[Stored items from a collection]
•••••

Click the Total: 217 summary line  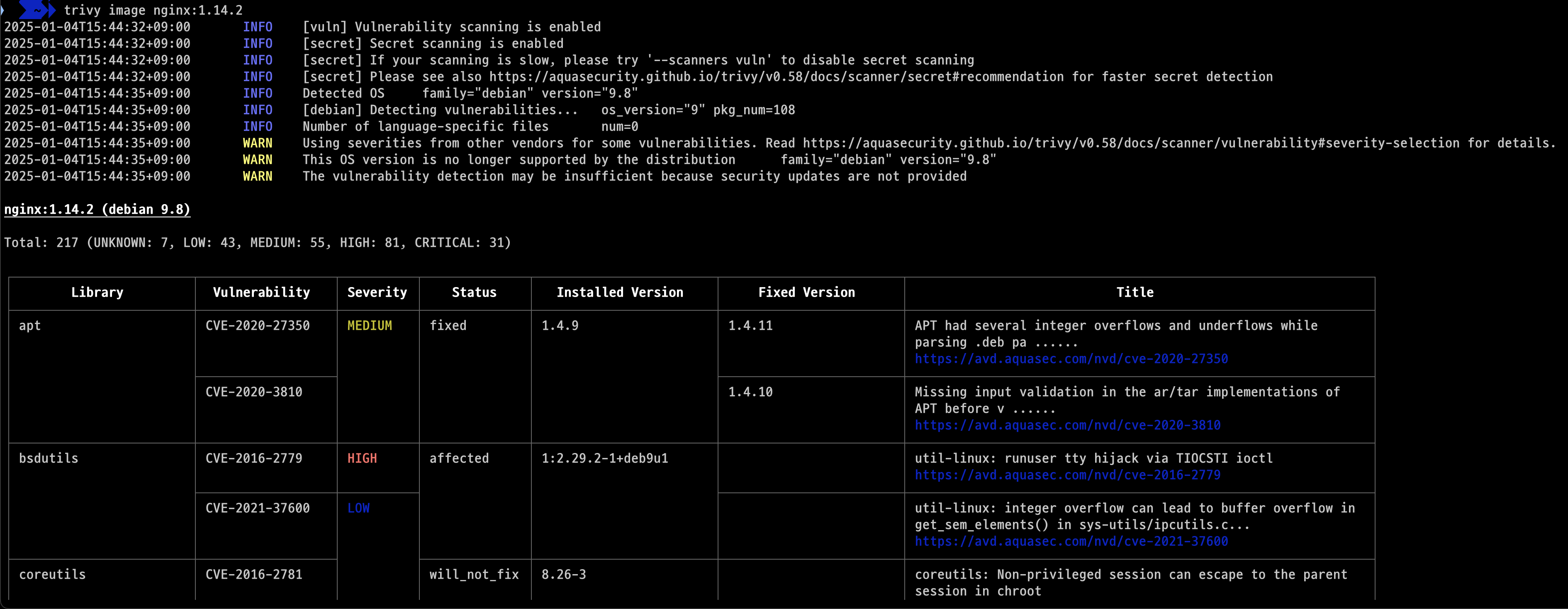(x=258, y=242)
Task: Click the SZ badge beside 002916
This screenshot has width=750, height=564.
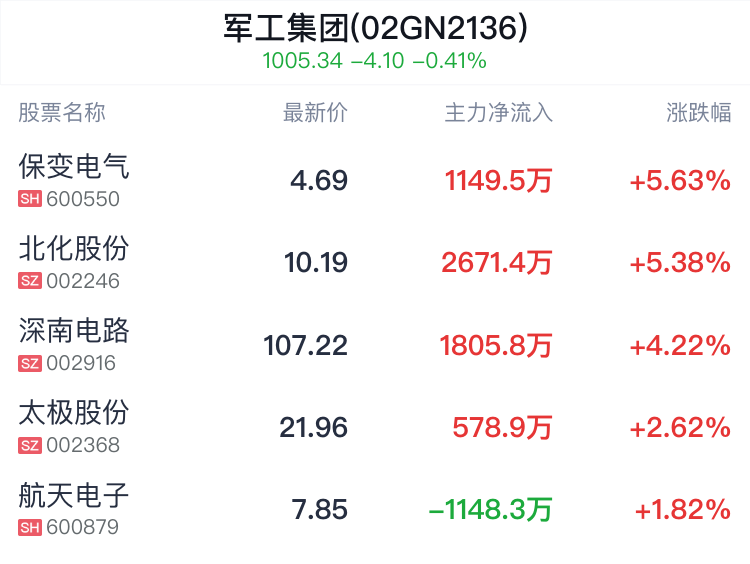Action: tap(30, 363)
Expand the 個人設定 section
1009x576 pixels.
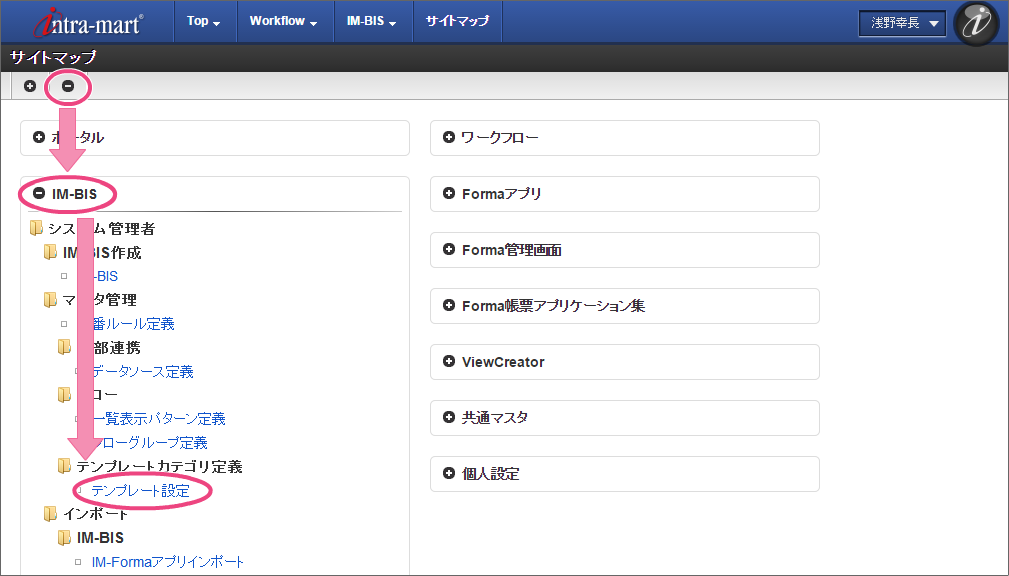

•••••

> Exercise instructions
Find "Task: Click the SZ badge beside 002916" in the entries, then reproduce that line and each line after it exactly, through the last one. Pictures do not go in.

> Final answer
Task: Click the SZ badge beside 002916
This screenshot has width=750, height=564.
Action: tap(30, 363)
Expand the 個人設定 section
1009x576 pixels.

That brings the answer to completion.